The MOC principles will now include:

  • MOC should be based on evidence and designed to identify performance gaps and unmet needs, providing direction and guidance for improvement in physician performance and delivery of care.
  • The MOC process should be evaluated periodically to measure physician satisfaction, knowledge uptake, and intent to maintain or change practice.
  • MOC should be used as a tool for continuous improvement.
  • The MOC program should not be a mandated requirement for licensure, credentialing, payment, network participation or employment.
  • Actively practicing physicians should be well-represented on specialty boards developing MOC.
  • MOC activities and measurement should be relevant to clinical practice.
  • The MOC process should not be cost-prohibitive or present barriers to patient care.

The policy encourages specialty boards to investigate alternative approaches to MOC and directs the AMA to report annually on the MOC process.

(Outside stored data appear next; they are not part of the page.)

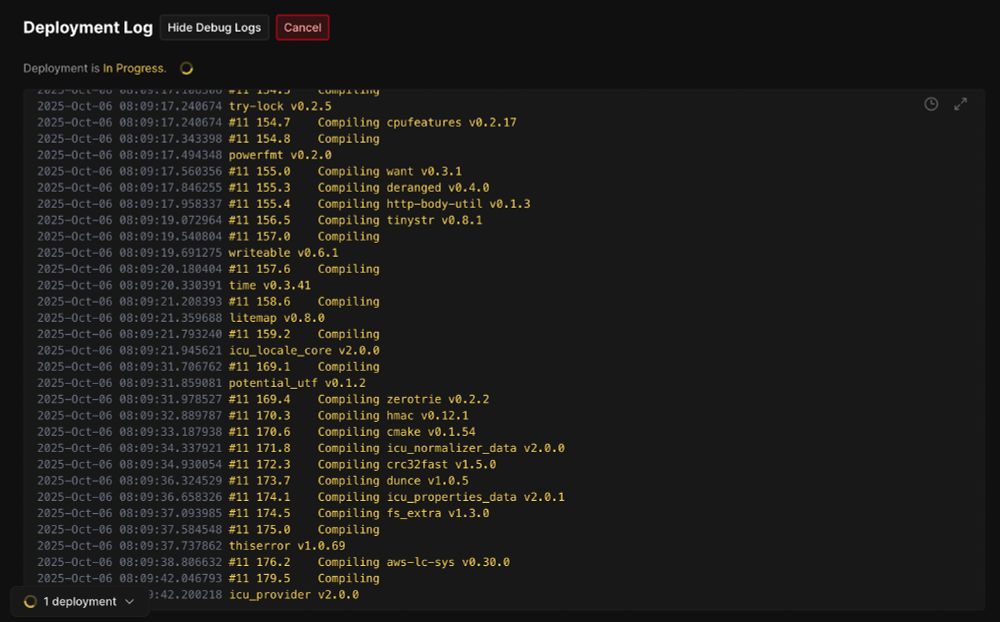The width and height of the screenshot is (1000, 622).
Task: Toggle debug logs with Hide Debug Logs button
Action: (x=214, y=27)
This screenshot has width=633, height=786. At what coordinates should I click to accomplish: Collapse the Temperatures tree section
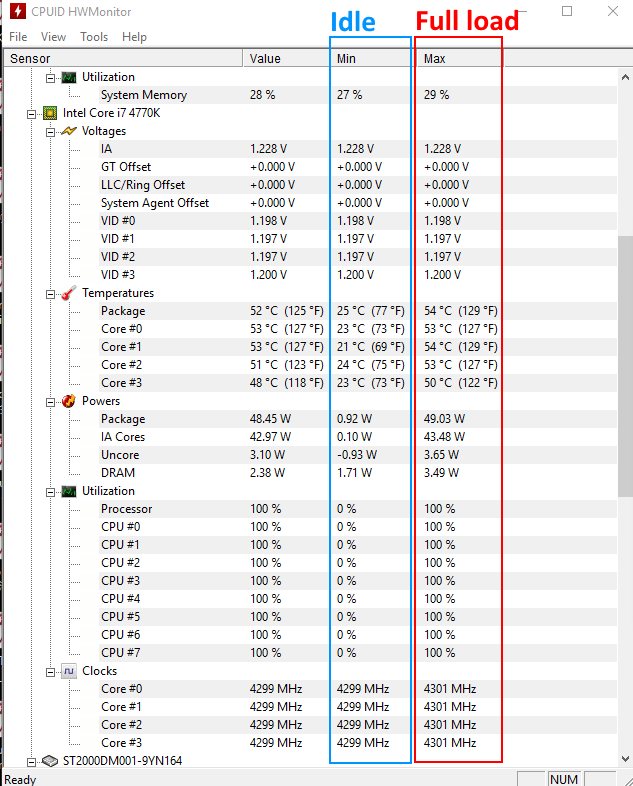point(50,294)
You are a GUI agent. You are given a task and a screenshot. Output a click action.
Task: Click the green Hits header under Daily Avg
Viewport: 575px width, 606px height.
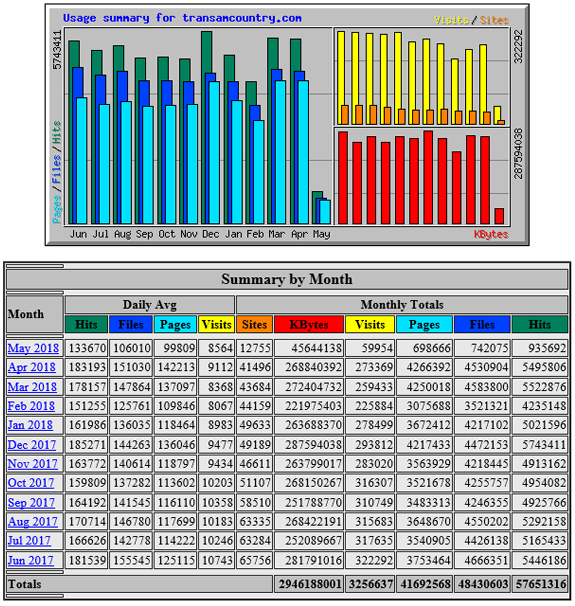86,325
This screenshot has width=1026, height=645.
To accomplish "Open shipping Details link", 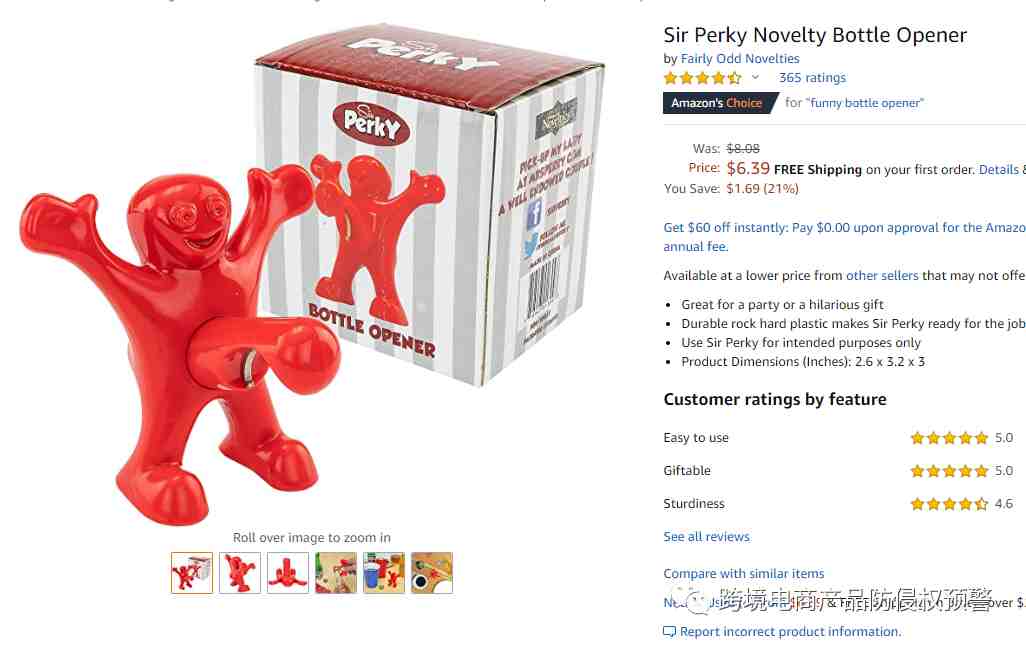I will click(x=999, y=169).
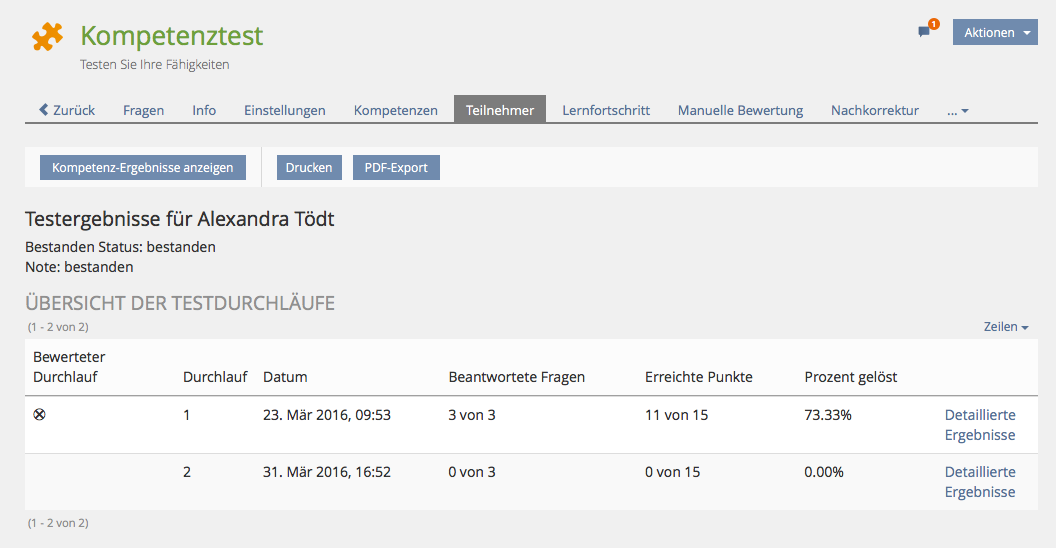Open Detaillierte Ergebnisse for Durchlauf 1
The width and height of the screenshot is (1056, 548).
coord(979,425)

The American Board of Medical Specialties (ABMS) is the organization responsible for developing the MOC process. ABMS works with its 24 member boards in the ongoing evaluation and certification of physicians.

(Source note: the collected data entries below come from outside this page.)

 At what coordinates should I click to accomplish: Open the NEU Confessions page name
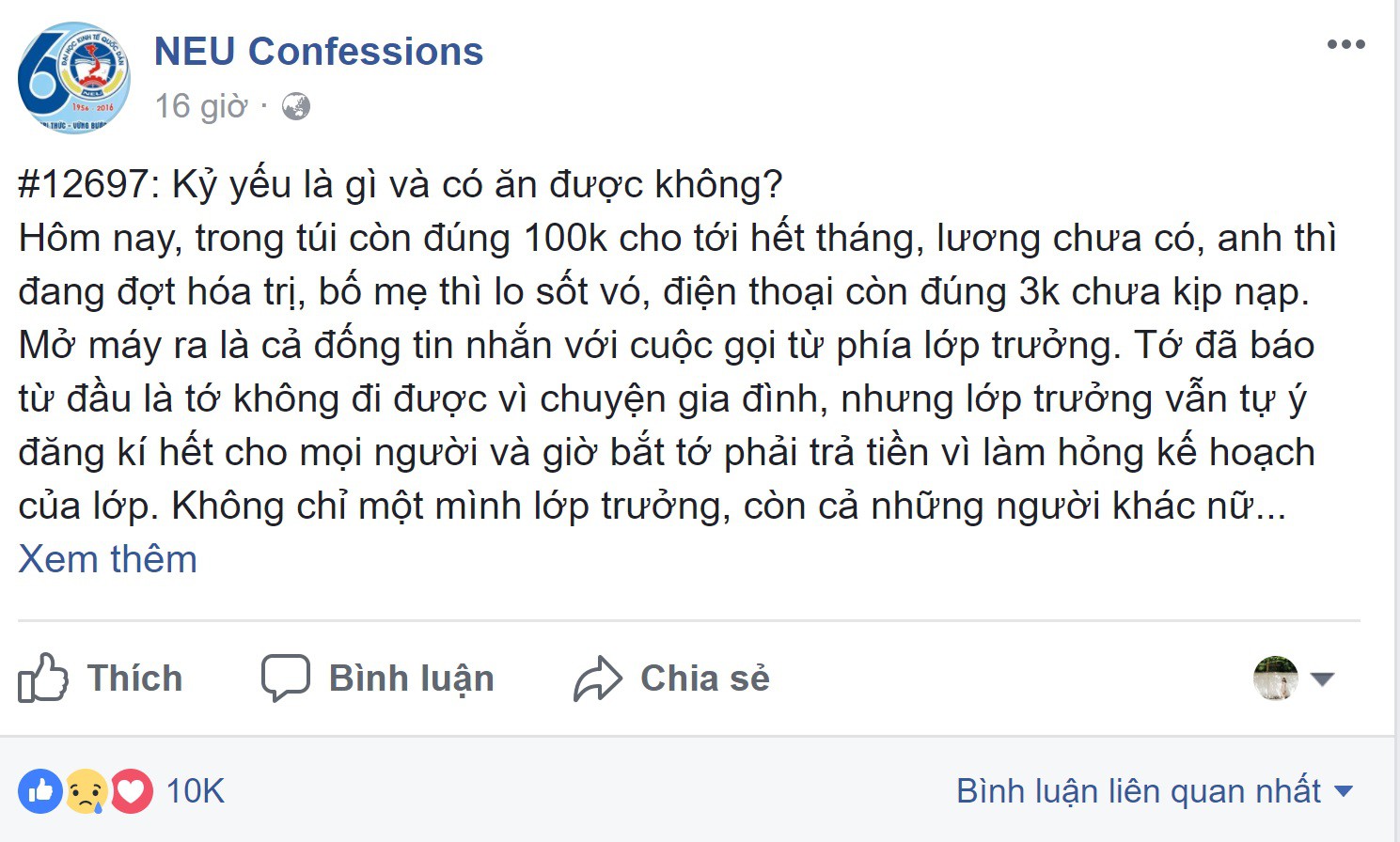(x=317, y=51)
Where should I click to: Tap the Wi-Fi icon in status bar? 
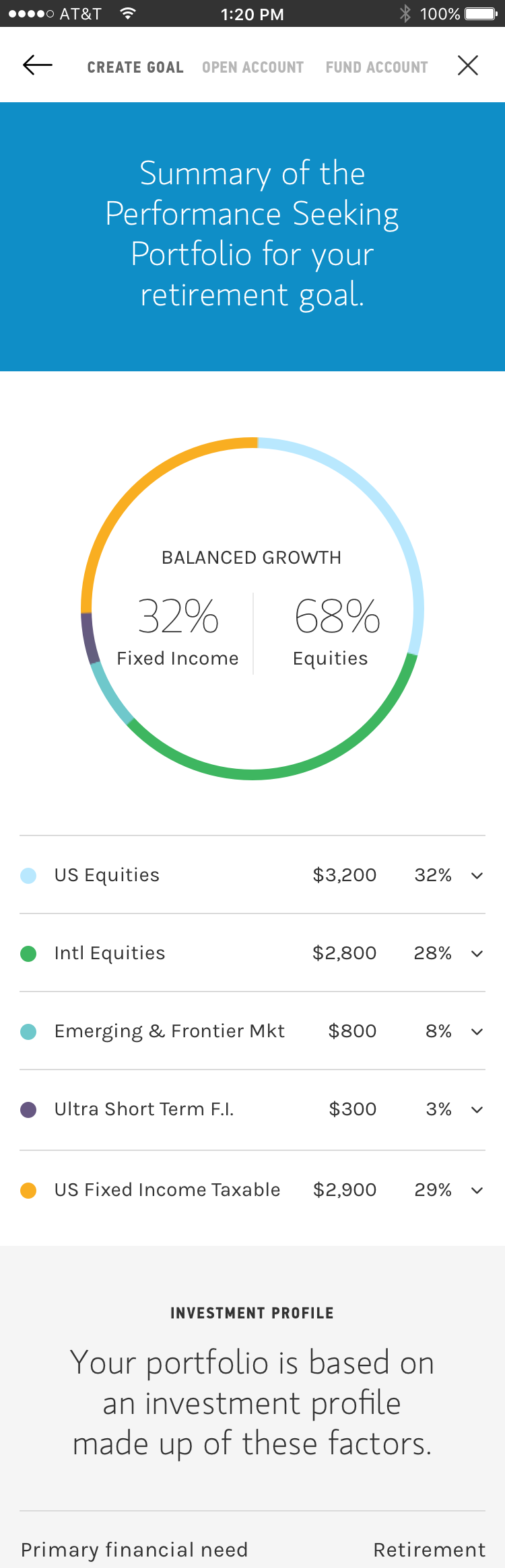tap(127, 13)
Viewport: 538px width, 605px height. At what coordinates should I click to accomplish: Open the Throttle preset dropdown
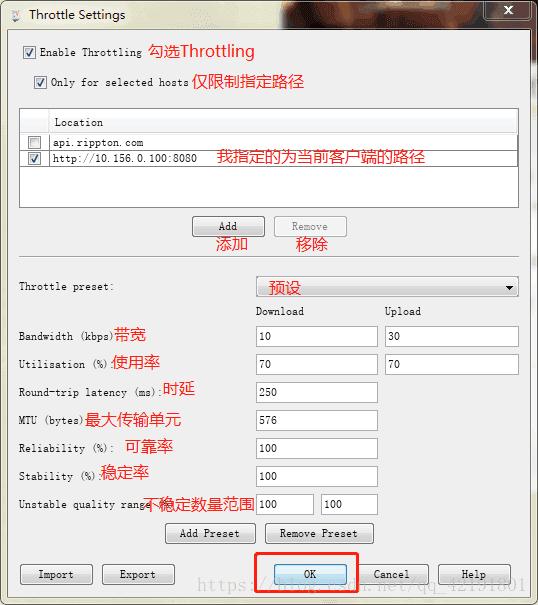click(x=387, y=287)
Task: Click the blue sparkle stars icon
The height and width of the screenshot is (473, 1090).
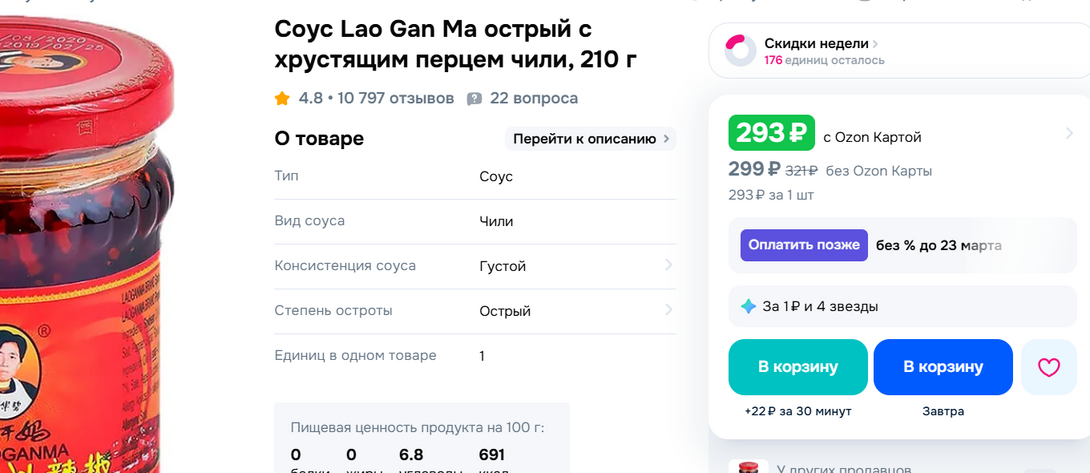Action: pyautogui.click(x=748, y=306)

AMA policy supports physician accountability, life-long learning and self-assessment. The AMA will continue to work with the appropriate organizations to ensure the MOC process does not disrupt physician practice or reduce the capacity of the overall physician workforce.

In June, the AMA and ABMS convened stakeholders in Chicago to discuss Part III of the MOC exam, focusing on the value of MOC Part III and innovative concepts that could potentially enhance or replace the current thinking around the secure exam requirement of MOC.

Get more news on policy adopted at the 2014 AMA Interim Meeting at AMA Wire®.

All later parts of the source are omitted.